=== Section Start ===
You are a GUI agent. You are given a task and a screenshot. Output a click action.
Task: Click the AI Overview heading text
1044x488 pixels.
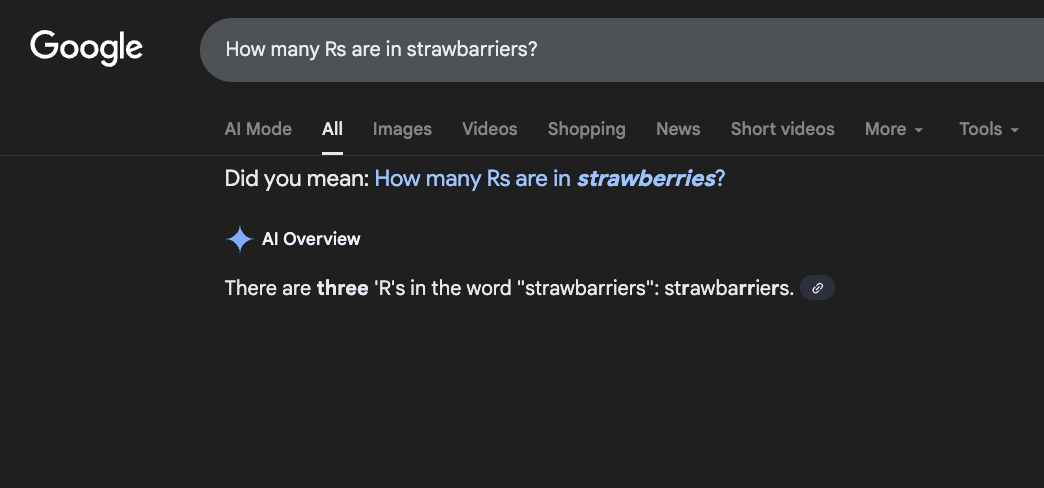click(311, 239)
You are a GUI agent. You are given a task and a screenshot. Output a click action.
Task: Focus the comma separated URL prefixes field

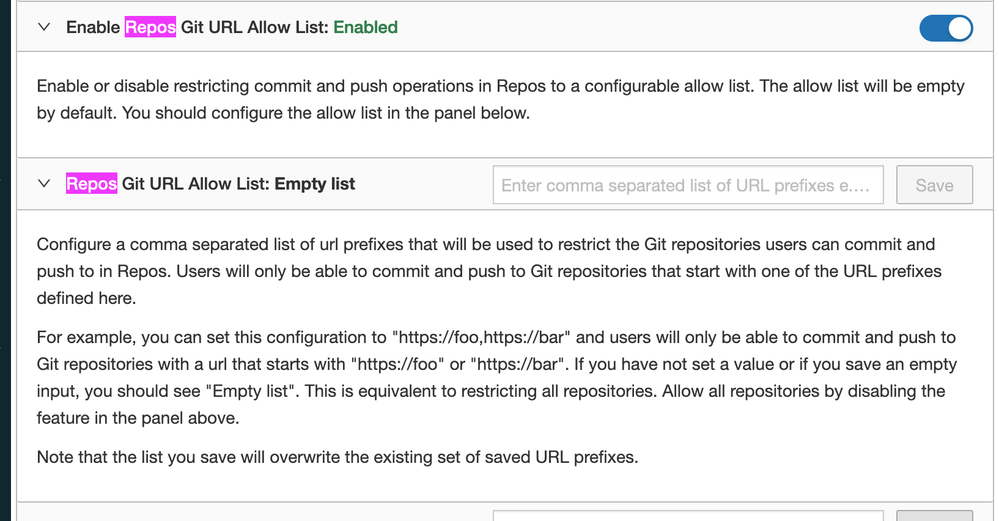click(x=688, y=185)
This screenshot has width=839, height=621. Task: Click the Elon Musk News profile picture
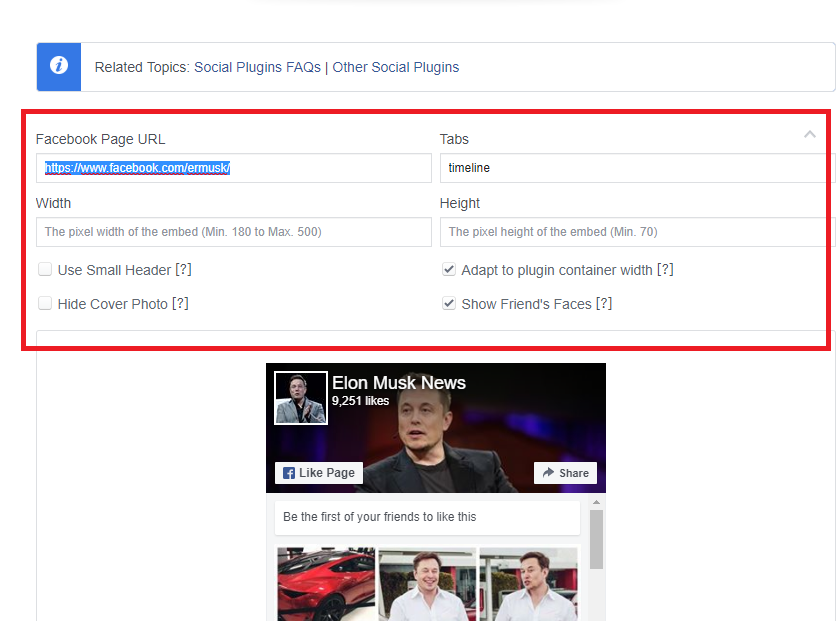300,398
=== Section End ===
# WORK INSTRUCTIONS
Would you copy all the material exactly, dropping the pictures?

# RESPONSE AREA
You are a GUI agent. You are given a task and a screenshot. Output a click action.
Task: Click the AI Overview heading text
1044x488 pixels.
click(311, 239)
You are a GUI agent. You are given a task and a screenshot. Output a click action.
Task: Focus the comma separated URL prefixes field

click(x=688, y=185)
This screenshot has width=839, height=621. Task: Click the Elon Musk News profile picture
300,398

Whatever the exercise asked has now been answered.